§ **Task prompt**
Print the records below word for word, keeping every line unchanged and in its original order.

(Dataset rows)
○ ○ ○ ○ ○
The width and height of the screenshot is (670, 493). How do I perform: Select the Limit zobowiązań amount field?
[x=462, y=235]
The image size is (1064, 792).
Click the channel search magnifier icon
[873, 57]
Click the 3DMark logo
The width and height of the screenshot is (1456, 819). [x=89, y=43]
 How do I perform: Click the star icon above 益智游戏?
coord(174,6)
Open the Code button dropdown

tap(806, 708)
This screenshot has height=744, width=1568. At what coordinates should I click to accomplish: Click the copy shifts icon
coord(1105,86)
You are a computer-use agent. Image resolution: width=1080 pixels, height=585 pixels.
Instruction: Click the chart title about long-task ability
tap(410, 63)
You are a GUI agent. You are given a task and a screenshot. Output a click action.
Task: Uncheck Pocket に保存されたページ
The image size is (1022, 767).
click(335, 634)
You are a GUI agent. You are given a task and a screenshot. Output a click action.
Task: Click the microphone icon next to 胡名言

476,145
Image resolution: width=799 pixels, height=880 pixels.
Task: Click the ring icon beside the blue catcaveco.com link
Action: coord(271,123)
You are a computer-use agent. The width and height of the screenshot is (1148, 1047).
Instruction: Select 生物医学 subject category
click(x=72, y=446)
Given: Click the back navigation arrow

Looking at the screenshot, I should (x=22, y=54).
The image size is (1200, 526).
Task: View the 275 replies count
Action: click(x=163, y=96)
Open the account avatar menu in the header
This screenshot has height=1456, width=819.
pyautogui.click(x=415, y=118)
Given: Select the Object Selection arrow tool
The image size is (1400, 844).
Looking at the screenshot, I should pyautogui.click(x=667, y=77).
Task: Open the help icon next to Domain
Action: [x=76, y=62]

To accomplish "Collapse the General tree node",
○ ○ ○ ○ ○
§ **Solution to this exercise**
The width and height of the screenshot is (670, 493). How do I perform: Select the Limit zobowiązań amount field?
[x=462, y=235]
The image size is (1064, 792).
Click the channel search magnifier icon
[873, 57]
Click the 3DMark logo
The width and height of the screenshot is (1456, 819). [x=89, y=43]
 How do I perform: Click the star icon above 益智游戏?
coord(174,6)
Open the Code button dropdown

tap(806, 708)
This screenshot has height=744, width=1568. At what coordinates should I click to accomplish: Click the copy shifts icon
coord(1105,86)
You are a computer-use agent. Image resolution: width=1080 pixels, height=585 pixels.
Instruction: Click the chart title about long-task ability
tap(410, 63)
You are a GUI agent. You are given a task and a screenshot. Output a click action.
Task: Uncheck Pocket に保存されたページ
The image size is (1022, 767).
click(335, 634)
You are a GUI agent. You are given a task and a screenshot. Output a click action.
Task: Click the microphone icon next to 胡名言

476,145
Image resolution: width=799 pixels, height=880 pixels.
Task: Click the ring icon beside the blue catcaveco.com link
Action: coord(271,123)
You are a computer-use agent. The width and height of the screenshot is (1148, 1047).
Instruction: Select 生物医学 subject category
click(x=72, y=446)
Given: Click the back navigation arrow

Looking at the screenshot, I should (x=22, y=54).
The image size is (1200, 526).
Task: View the 275 replies count
Action: click(x=163, y=96)
Open the account avatar menu in the header
This screenshot has height=1456, width=819.
pyautogui.click(x=415, y=118)
Given: Select the Object Selection arrow tool
The image size is (1400, 844).
Looking at the screenshot, I should pyautogui.click(x=667, y=77).
Task: Open the help icon next to Domain
Action: [x=76, y=62]

To accomplish "Collapse the General tree node",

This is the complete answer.